I think KP does lay low for the rest of the summer. We still have what appears to be a log-jam of too many good players, which is always a risk because the players know they are good and want minutes accordingly. Can Webster, Trout, Rudy, and Frye all be content with limited minutes and earn rings together? If Rudy has been promised minutes, and Outlaw is said to become a SF only, I see Webster getting half his playing time pilfered. This really bothers me because I personally see Webster as a better long-term prospect than both Rudy and Travis. However I feel that the fan support is greater for those two than for Marty. I hate to see it but I think KP has a package of Marty and Raef (and probably one more) awaiting the highest bidder at the trade deadline (when teams scramble to clear space for next summer amidst rumors that Boozer and DWill are discontent after being swept in the first round by yours truly).
I think keeping Outlaw over Webster goes against more of the guidelines above, namely 1b, 1c, 2 and 3. But since Rudy will want to start now since Bayless will be on the come-up shortly, that may push Marty out of the starting line-up. I like Martell off the bench, but his confidence would likely take a hit since he started almost all of last season. Trout is probably the better 6th man because of his athleticism and apparent flair for the dramatic. Because of all this, I wouldn’t be surprised if we started Martell at the 3 and traded him mid-season with Raef for that veteran player Coach Nate asked for at the end of last season. If we do end up parting with Marty to my extreme disappointment, here’s to hoping it’ll be to an eastern conference team we only have to play twice a season.
Also, what affect do injuries have on an “amateur GM”? Say for instance, Oden plays 82 games next season, averages 15pts, 10rebs, 3blks while shooting 55% from the field and 75% from the free throw line. God forbid, but if his knee or another part of his body were to break down and he were to miss another whole year, Pritch would be stuck in a tough position. On the one hand, Oden showed considerable potential in his one year, and because of that would likely still fetch a max extension, but what is a professional GM to do in these types of situations.
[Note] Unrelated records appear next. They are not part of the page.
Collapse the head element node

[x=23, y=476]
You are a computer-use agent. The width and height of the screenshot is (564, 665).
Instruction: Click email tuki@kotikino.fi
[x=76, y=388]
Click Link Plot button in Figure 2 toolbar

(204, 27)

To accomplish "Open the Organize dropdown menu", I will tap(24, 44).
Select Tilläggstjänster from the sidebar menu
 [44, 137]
Can’t risk losing him and watching him beat you for the next ten years.
If the Wizards re-sign Arenas for ANYWHERE NEAR 100 MIL and/or the Clippers re-sign Brand for 60 MIL, it would seem they are mortgaging their teams futures while ignoring several of your guidelines, namely 1a, 1b, 1c, and 3. I guess those teams see those injury-prone guys as more than we saw Clyde, which is hard for me to believe (although at this stage both Arenas and Brand are younger than Clyde was when he left the Blazers).
Furthermore, even if both those guys were perfectly healthy, I don’t see them in the same light as LeBron. They are stars fosho, but not superstars…right? I’m begging the question: Are Washington and LA crazy to offer huge long-term contracts (that violate several of Dave’s guidelines and because of my injury concerns) to Arenas and Brand, or would they be crazier to let those guys walk or be traded?
Personally, I think re-signing Arenas to a max deal is crazy, especially since they already just spent 50 MIL on re-signing his buddy Jamison per Gilbert’s request at the end of the season. They will spend roughly 150 MIL this summer on making zero improvements or additions to their Eastern Conference perennial playoff bubble team. I think a lot of GM’s don’t have the love Pritchard has for his job (or the owner with the wallets [you know he’s got more than one]) and to make things easier on their bosses and fans they just keep the same guys around with no legit championship aspirations. I guess this is a good thing for every other team in the league, especially one like the Blazers whose Gm is always lurking, ready to pounce on any unsuspecting befuddler ready to mortgage his best player for a package of LaFrentz and Joel Freeland. I still feel bad for Washington fans though, because even though they have players they love they won’t be able to put those players in a position to be loved by the world as champions.
As far as our guys go, Pritchard knows he can’t move either Martell or Travis without it being of immediate and obvious realization to all players and fans alike that doing so has further enabled us to fulfill one of Nostraoden’s last prophecies: “I hope to win a bunch of championships – like 15.”
"You can't buy your woman a watch because she got a clock on the stove."-Sir Charles Barkley
Brand got 50M
I remember the good old days. The Rasta Monsta days.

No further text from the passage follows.